More effective than the Shake Weight.
I used to love yogurt, but when I did my first Whole30, I gave it up and never really looked back. Fast forward a few years later, and I am doing my annual Whole30, but this time I have two friends doing it with me. There is strength in numbers and Whole30 is no exception. Anyways, my friend Mary told me about a chia pudding recipe she used and made some nights to have for breakfast the next morning. This recipe was the inspiration for what soon became one of my favorite recipes, Strawberry Almond Chia Pudding.

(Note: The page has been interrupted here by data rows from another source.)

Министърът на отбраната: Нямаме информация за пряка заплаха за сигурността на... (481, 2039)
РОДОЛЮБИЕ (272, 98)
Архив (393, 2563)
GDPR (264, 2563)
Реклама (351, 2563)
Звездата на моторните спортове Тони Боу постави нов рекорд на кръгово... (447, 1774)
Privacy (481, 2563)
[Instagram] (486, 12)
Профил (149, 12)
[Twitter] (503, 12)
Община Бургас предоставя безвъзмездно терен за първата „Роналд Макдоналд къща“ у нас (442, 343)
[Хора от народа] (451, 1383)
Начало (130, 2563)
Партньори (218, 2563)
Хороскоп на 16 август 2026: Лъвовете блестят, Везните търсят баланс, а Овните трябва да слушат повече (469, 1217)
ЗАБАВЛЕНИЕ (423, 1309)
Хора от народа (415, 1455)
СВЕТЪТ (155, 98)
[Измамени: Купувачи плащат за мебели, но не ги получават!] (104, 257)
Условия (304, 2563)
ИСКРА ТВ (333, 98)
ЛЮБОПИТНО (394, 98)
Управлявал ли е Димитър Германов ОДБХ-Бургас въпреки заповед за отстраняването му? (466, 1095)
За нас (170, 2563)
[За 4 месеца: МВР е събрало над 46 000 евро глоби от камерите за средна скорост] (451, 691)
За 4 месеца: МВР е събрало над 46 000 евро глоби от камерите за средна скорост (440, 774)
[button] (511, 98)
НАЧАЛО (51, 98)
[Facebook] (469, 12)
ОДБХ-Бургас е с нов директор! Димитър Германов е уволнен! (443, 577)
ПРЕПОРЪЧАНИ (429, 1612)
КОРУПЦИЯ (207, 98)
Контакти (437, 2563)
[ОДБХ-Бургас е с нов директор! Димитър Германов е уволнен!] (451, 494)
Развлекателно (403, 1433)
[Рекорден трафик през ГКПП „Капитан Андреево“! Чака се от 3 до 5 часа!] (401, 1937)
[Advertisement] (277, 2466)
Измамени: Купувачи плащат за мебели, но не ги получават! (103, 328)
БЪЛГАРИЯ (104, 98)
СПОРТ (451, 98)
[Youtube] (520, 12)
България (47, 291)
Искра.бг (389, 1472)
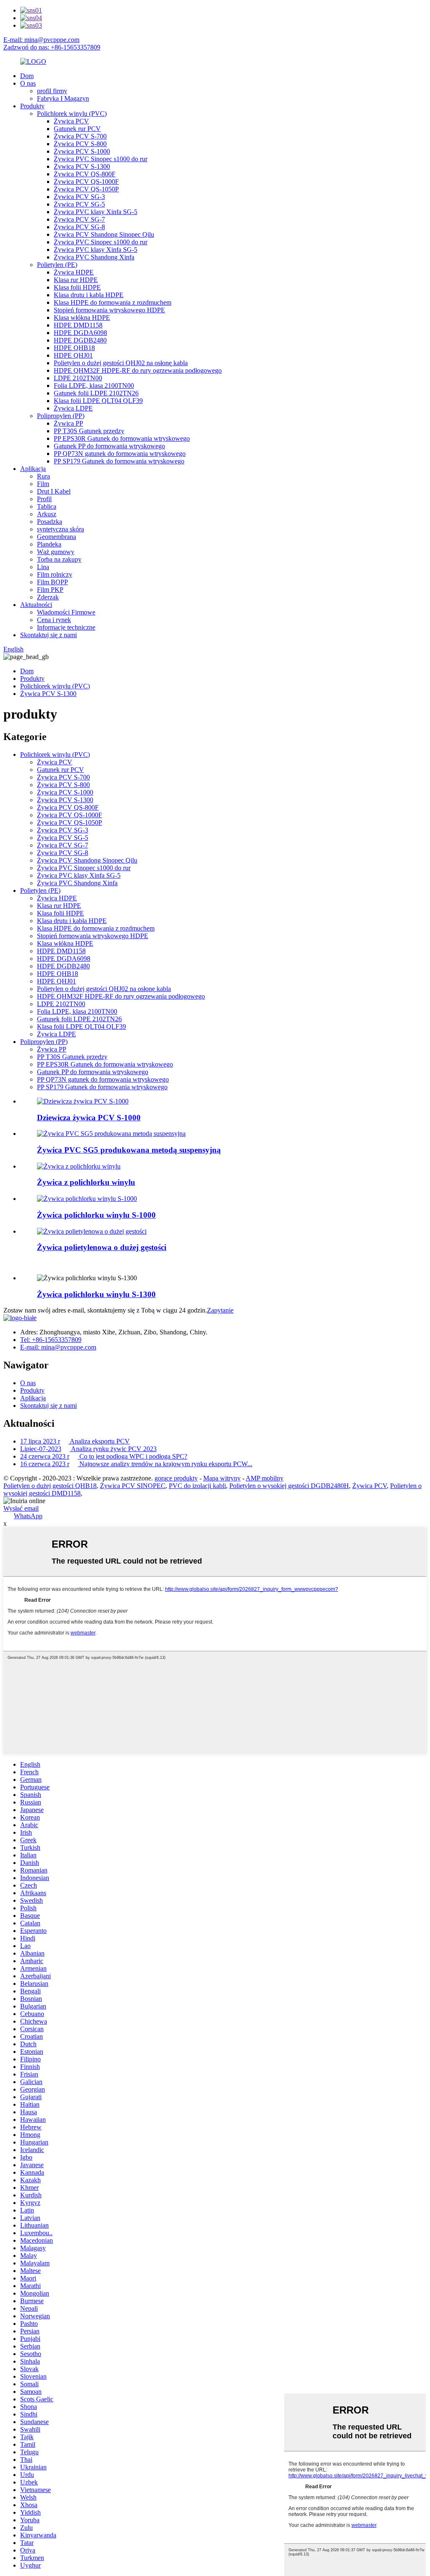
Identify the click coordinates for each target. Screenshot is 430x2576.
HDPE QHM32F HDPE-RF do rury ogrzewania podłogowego (138, 370)
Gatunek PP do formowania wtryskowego (109, 446)
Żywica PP (68, 423)
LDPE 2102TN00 (78, 378)
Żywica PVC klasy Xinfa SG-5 (95, 211)
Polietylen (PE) (57, 264)
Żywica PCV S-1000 (82, 151)
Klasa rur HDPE (76, 279)
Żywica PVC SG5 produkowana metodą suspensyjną (129, 1149)
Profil (44, 498)
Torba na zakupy (59, 559)
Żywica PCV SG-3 (79, 196)
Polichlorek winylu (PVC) (72, 113)
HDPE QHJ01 (73, 355)
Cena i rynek (54, 619)
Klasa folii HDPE (77, 287)
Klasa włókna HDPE (82, 317)
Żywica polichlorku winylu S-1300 (96, 1294)
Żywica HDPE (74, 272)
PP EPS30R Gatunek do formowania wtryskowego (122, 438)
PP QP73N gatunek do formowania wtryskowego (120, 453)
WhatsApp (28, 1515)
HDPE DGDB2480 (80, 340)
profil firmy (52, 90)
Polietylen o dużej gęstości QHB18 (50, 1485)
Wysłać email (21, 1508)
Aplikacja (33, 468)
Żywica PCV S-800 (80, 143)
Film (43, 483)
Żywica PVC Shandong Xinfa (94, 257)
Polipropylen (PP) (60, 415)
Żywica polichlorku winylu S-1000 (96, 1215)
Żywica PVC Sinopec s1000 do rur (100, 158)
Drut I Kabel (54, 491)
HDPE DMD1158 (78, 325)
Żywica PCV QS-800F (84, 174)
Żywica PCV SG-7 (79, 219)
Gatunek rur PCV (77, 128)
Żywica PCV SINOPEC (132, 1485)
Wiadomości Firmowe (66, 612)
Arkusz (46, 514)
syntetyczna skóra (60, 529)
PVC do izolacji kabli (197, 1485)
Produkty (32, 106)
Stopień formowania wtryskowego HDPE (109, 310)
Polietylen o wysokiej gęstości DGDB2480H (289, 1485)
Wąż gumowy (55, 551)
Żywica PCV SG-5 (79, 204)
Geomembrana (56, 536)
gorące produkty (176, 1478)
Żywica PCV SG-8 (79, 226)
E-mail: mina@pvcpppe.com (41, 39)
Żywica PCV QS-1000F (86, 181)
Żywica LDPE (73, 408)
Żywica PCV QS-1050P (86, 189)
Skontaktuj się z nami (48, 634)
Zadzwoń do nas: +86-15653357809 (51, 47)
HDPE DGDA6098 (80, 332)
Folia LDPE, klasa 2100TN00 (94, 385)
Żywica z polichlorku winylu (86, 1182)
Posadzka (49, 521)
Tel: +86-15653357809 (50, 1339)
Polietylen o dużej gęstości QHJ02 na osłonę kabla (121, 362)
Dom (27, 75)
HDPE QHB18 (74, 347)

This recipe is super simple to make with a base of chia seeds, almond milk and fruit, but there are a few things you will want to make sure you do to ensure the best pudding. Check my notes below for all the details, but make sure you make this 8-12 hours before you will eat it so the chia seeds have enough time to soak up the almond milk and the pudding can thicken. (You can make a few at a time and enjoy it over several days!) Also, making this in a jar is the recommended route because it is less dishes, easily transportable, and allows you to shake everything to mix it so it’s basically like a workout and now you don’t have to go to the gym today (you’re welcome!). Also, I recommend you mix everything in first and then add your chia seeds at the end before shaking. This ensures your chia seeds don’t sink to the bottom of the jar. Finally, I recommend giving the jar one more good shake (look at you, now working out twice a day–you go, Glen Coco!) a few minutes after initially mixing everything in. This can happen five minutes up to an hour after you do your initial shake and all it does is ensure that you don’t have any chia seeds clumping together.

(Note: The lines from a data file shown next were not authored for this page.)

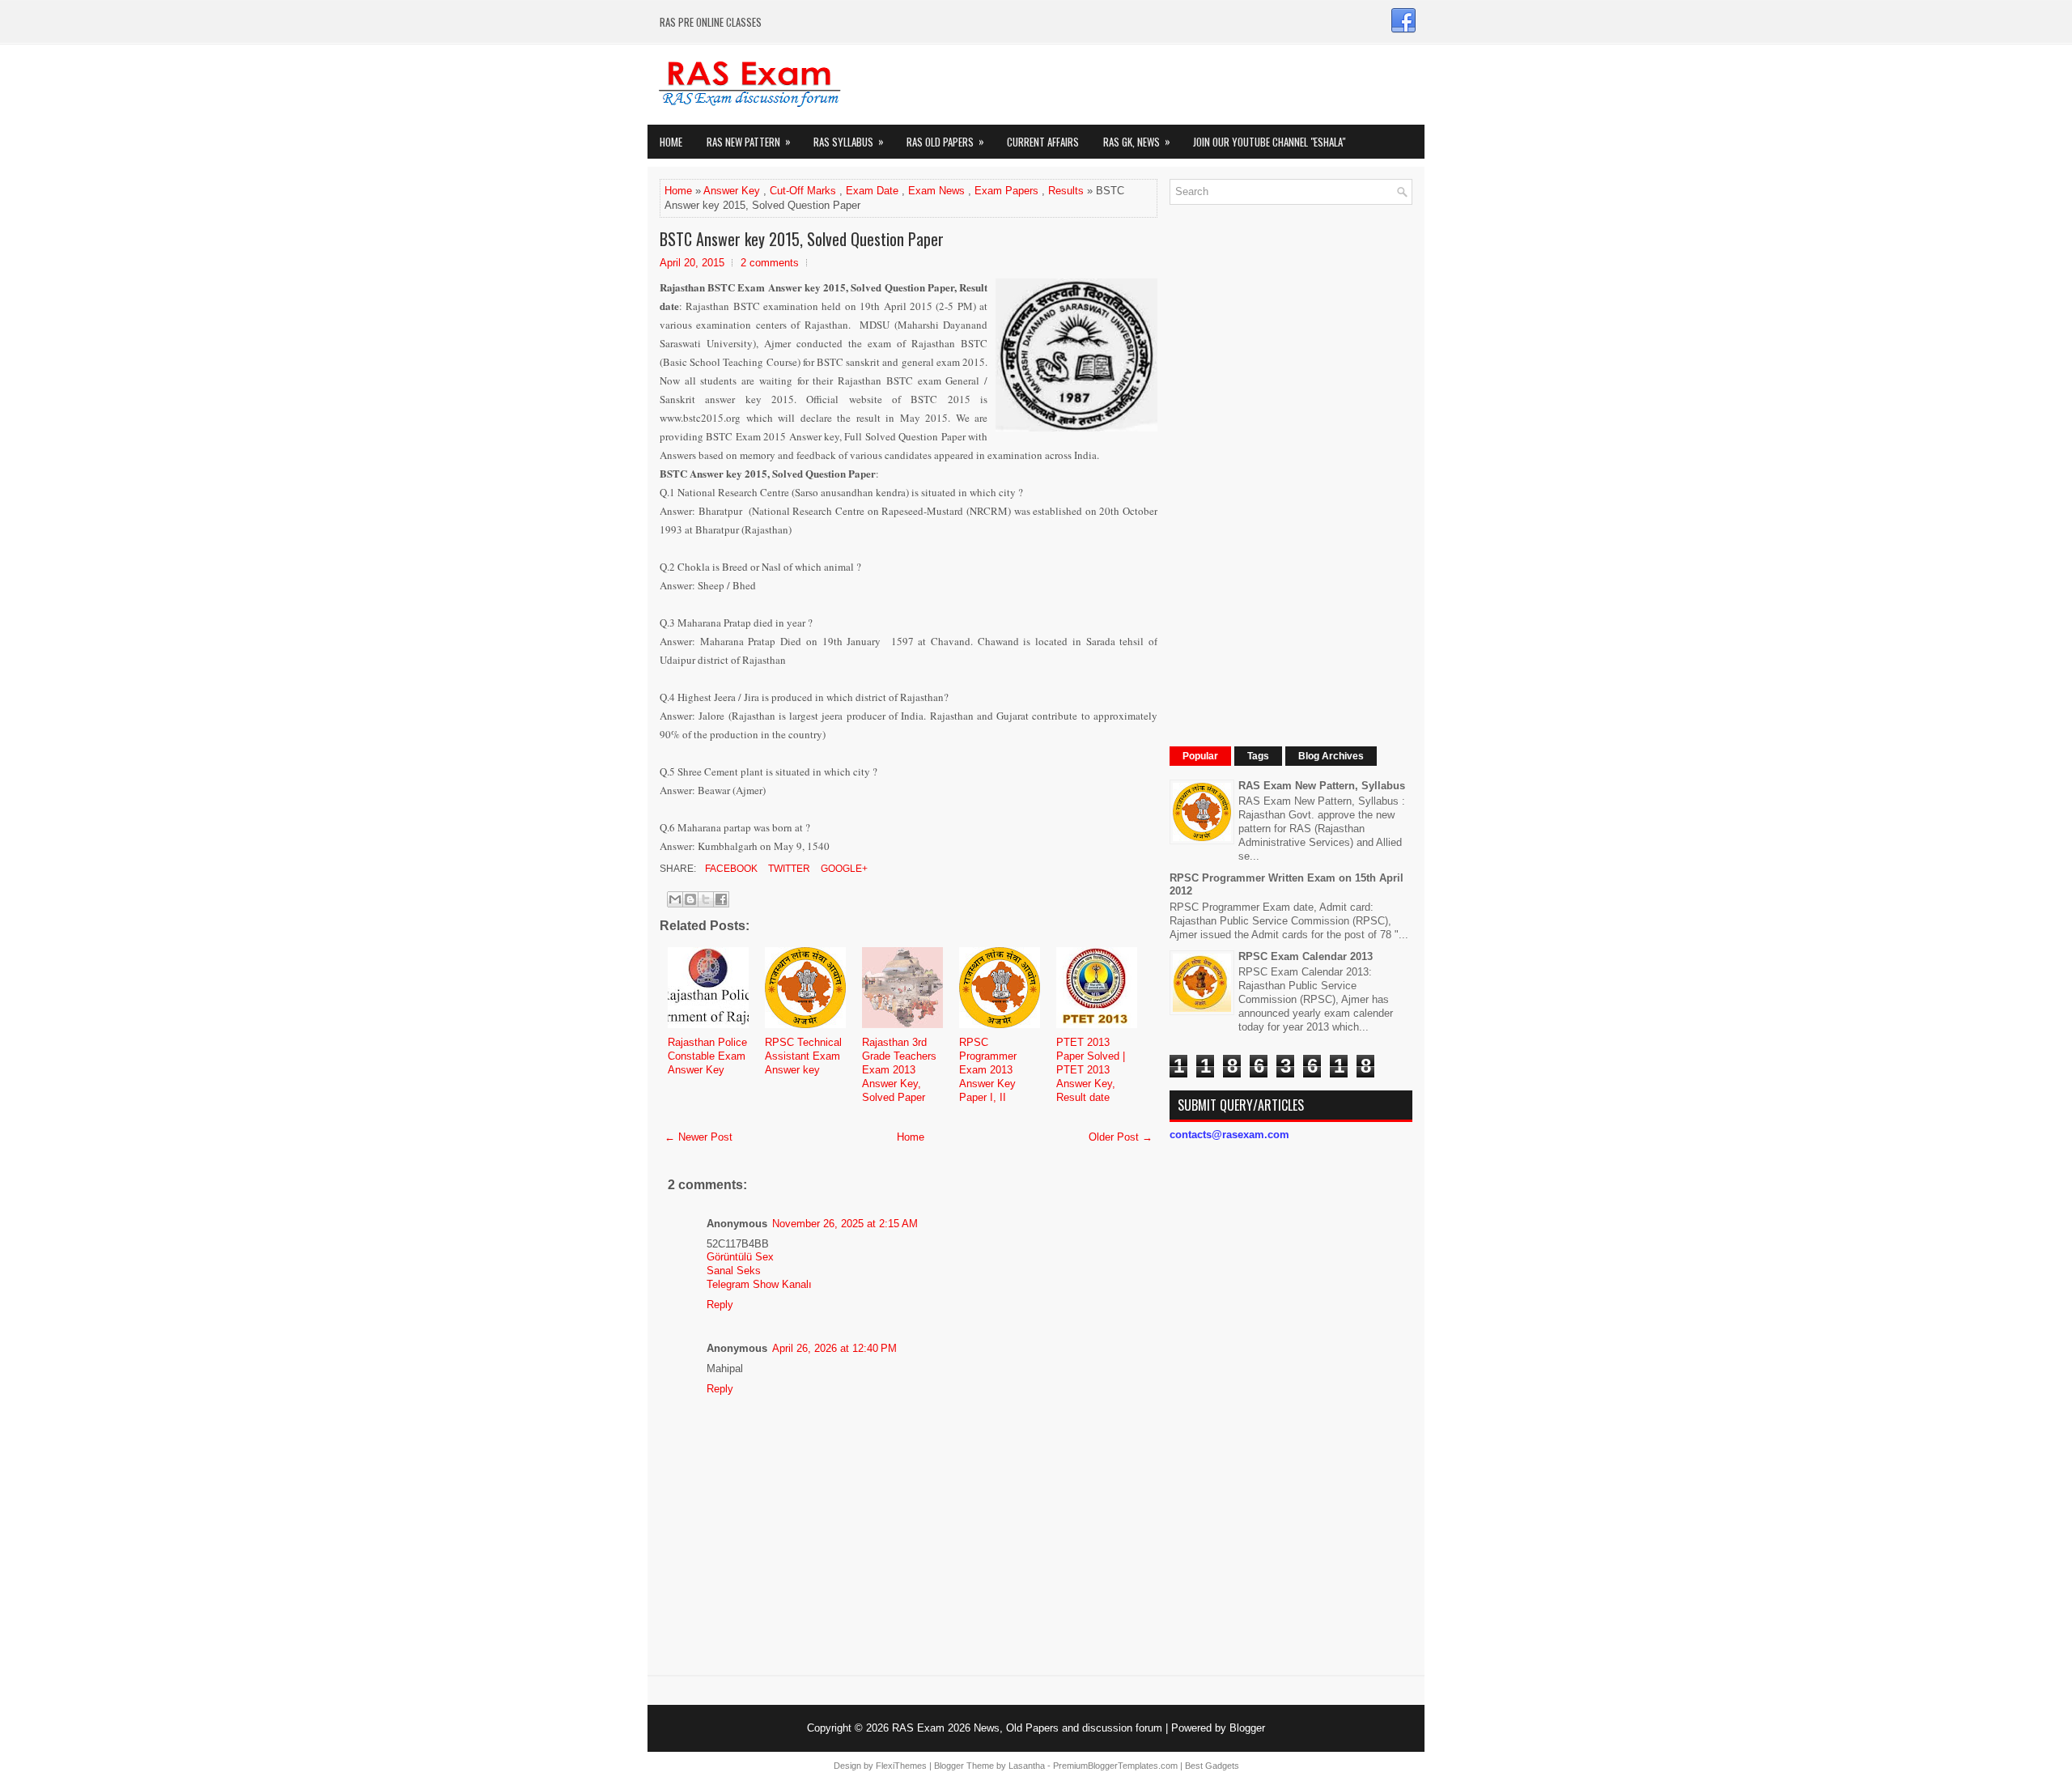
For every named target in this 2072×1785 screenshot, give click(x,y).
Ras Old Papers (945, 141)
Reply (720, 1304)
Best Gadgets (1212, 1765)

Ok, ok, enough Mean Girls references and Shake Weight references, see below for the recipe and enjoy!
- ½ cup of almond milk (read your labels if on Whole30 to make sure it is compliant)
- 1 TBSP Chia seeds
- ¼ tsp vanilla extract
- A pinch of salt
- 2 chopped medjool pitted dates (about 3 TBSP)
- 3-4 chopped strawberries (about 2 TBSP)
- 1 tsp shredded coconut
- 4-5 drops of almond extract (I recommend using a beaker)
- Optional toppings: strawberries, blueberries, sliced almond, shredded coconut, as desired.
- In a jar, add almond milk, vanilla extract, and almond extract.
- Then, add the chopped dates, strawberries, coconut, and pinch of salt.
- Then, add the chia seeds.
- Put the lid on the jar tightly and vigorously shake for 1-2 minutes (remember, this is your workout, so make it count).
- Store in the fridge for at least five minutes, but up to an hour.
- Remove from fridge and vigorously shake again for 1-2 minutes
- Store back in the fridge overnight (or at least 8 hours).
- The next morning, top with your favorite toppings and enjoy!
- Make sure you use a jar that holds 12 oz. so you have enough room to shake everything and so that you can top with your favorite toppings right before you enjoy.
- When I say only add 4-5 drops of almond extract, I mean it! If you add too much, it gets really sweet and syrupy, which does not taste great.
- This recipe is so versatile. You can use any milk you like (especially if you are not on the Whole30). You can add in any kind of berry or peaches (it does not have to be strawberries). Also, if you are not on a Whole30, you could sweeten with honey or chocolate chips. Have fun with it!
- If I make several of these in advance, I do not add strawberries to all of them (only the one I am eating the next day). The strawberries get soft after more than a few hours in the almond milk, so I add those on the day of any time I am doing a big batch of these. However, since the sweetness in this recipe comes from the dates, the longer they are in the pudding, the better. If you don’t have dates, sweeten with honey or maple syrup.